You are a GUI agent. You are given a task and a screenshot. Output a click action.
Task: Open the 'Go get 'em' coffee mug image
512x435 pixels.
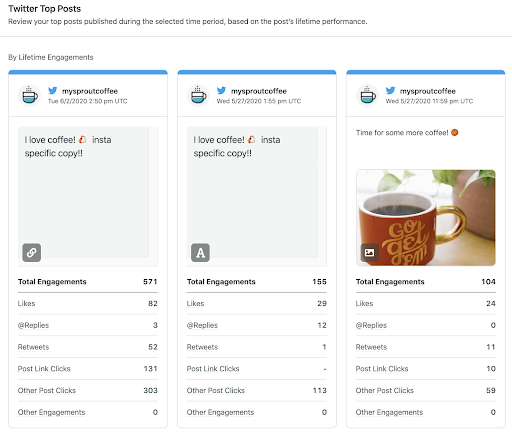pyautogui.click(x=426, y=218)
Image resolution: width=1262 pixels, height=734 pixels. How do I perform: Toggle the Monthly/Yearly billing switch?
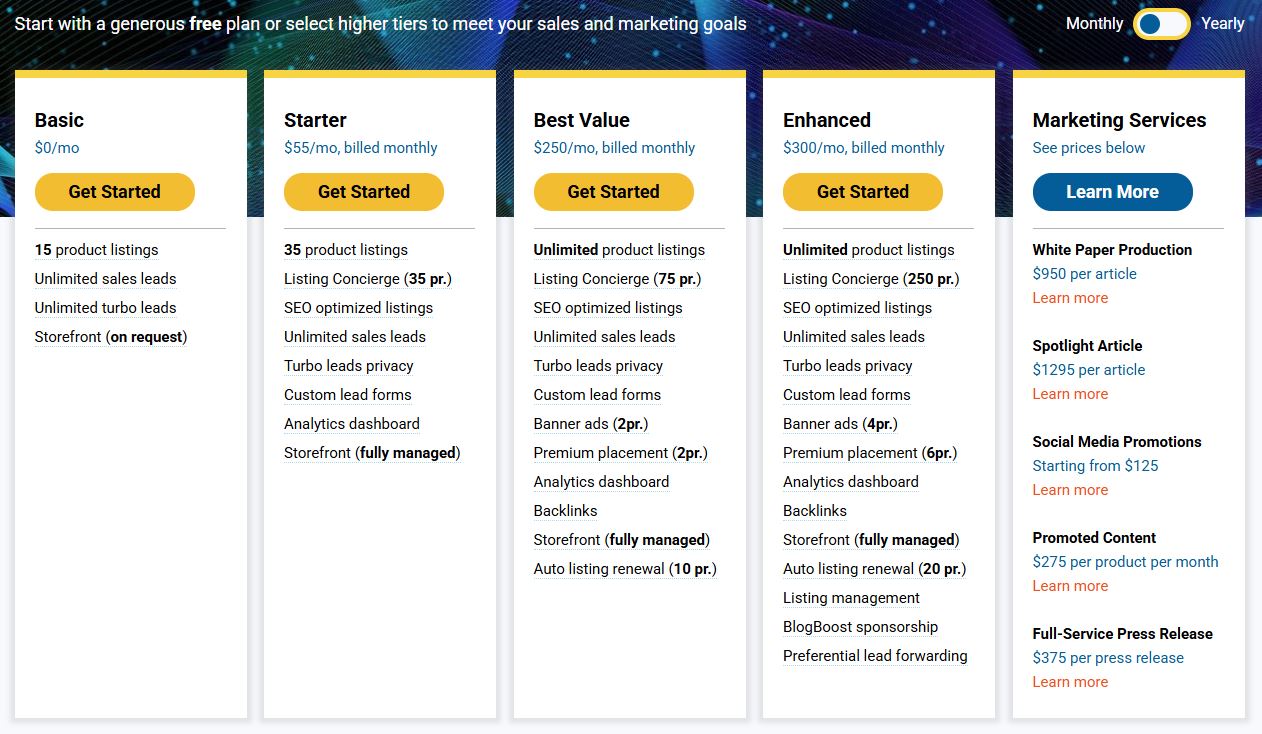(x=1161, y=24)
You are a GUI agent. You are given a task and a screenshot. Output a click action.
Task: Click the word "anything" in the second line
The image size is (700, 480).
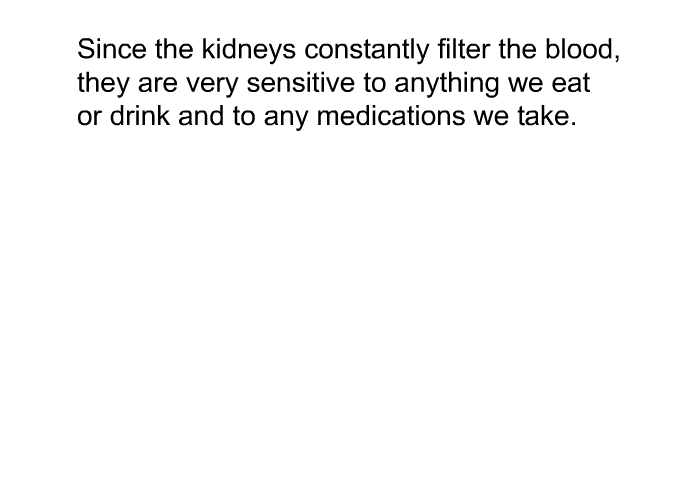pos(446,83)
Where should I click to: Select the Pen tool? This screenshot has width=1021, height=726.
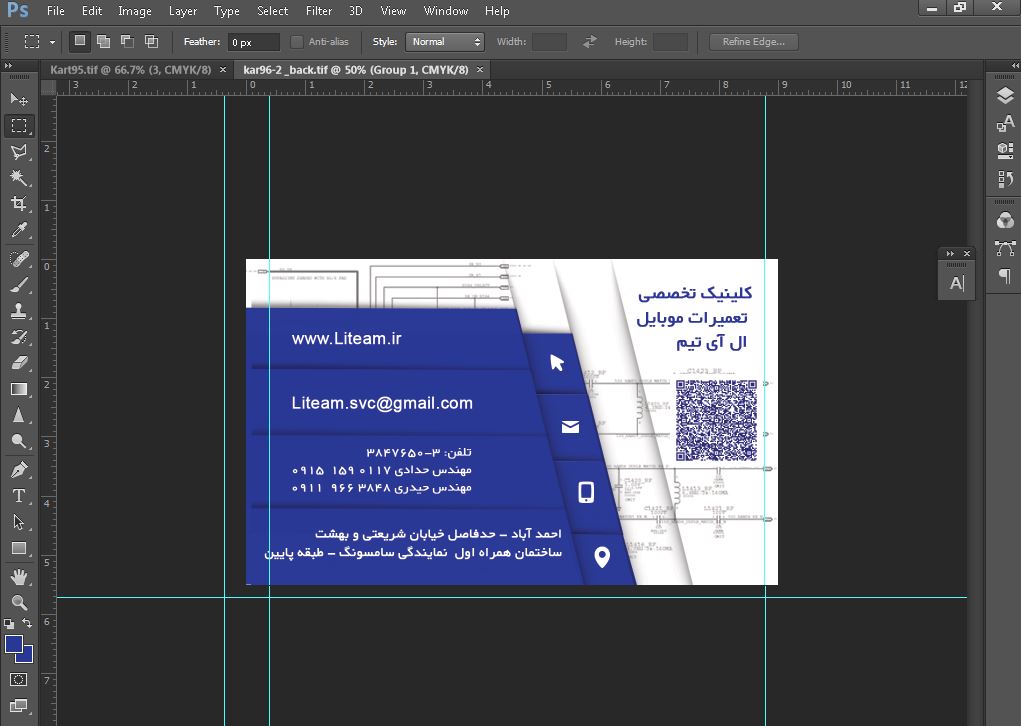click(x=19, y=470)
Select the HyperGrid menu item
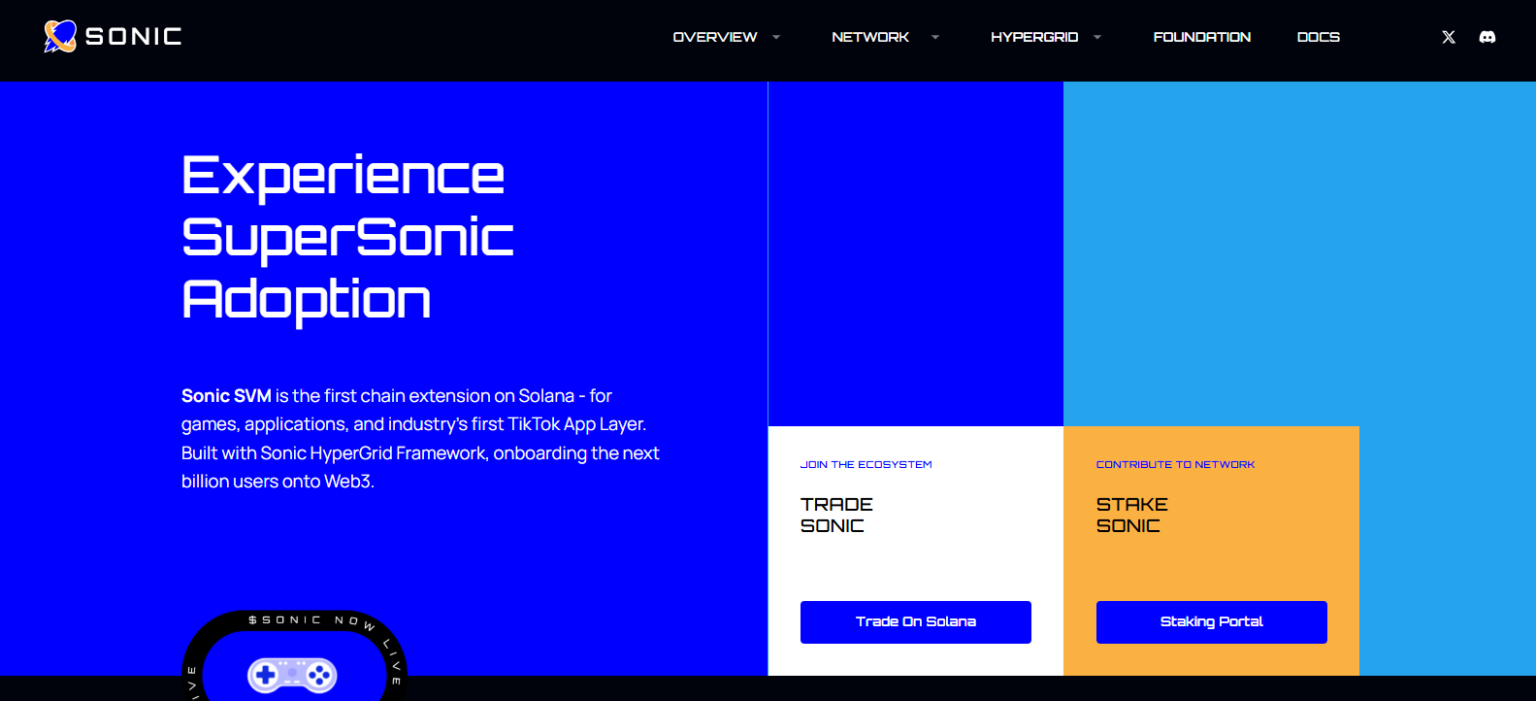 click(x=1034, y=37)
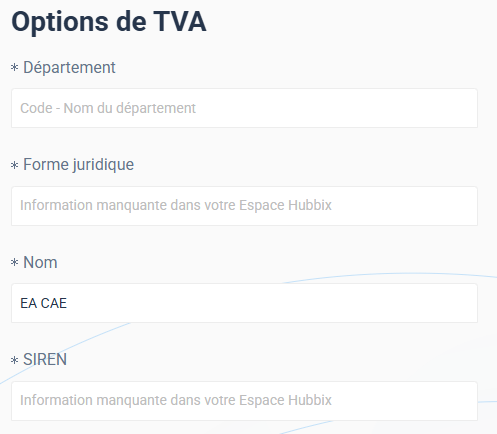Click the right end of the Département field
The height and width of the screenshot is (434, 497).
click(x=463, y=108)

AIM OF THE EXERCISE: When you copy the data above, reproduce each line exactly and skip every image.

RESULT FOR THIS EXERCISE:
You are a GUI agent. You are given a task and a screenshot. Output a click action.
Task: Open the 'Go get 'em' coffee mug image
512x435 pixels.
pyautogui.click(x=426, y=218)
Image resolution: width=1262 pixels, height=734 pixels. How do I perform: Toggle the Monthly/Yearly billing switch?
(x=1161, y=24)
You are a GUI agent. You are given a task and a screenshot. Output a click action.
Task: Click the word "anything" in the second line
The image size is (700, 480).
pos(446,83)
Where should I click to: Select the Pen tool? This screenshot has width=1021, height=726.
click(x=19, y=470)
Select the HyperGrid menu item
 click(x=1034, y=37)
Click the right end of the Département field
The height and width of the screenshot is (434, 497).
click(x=463, y=108)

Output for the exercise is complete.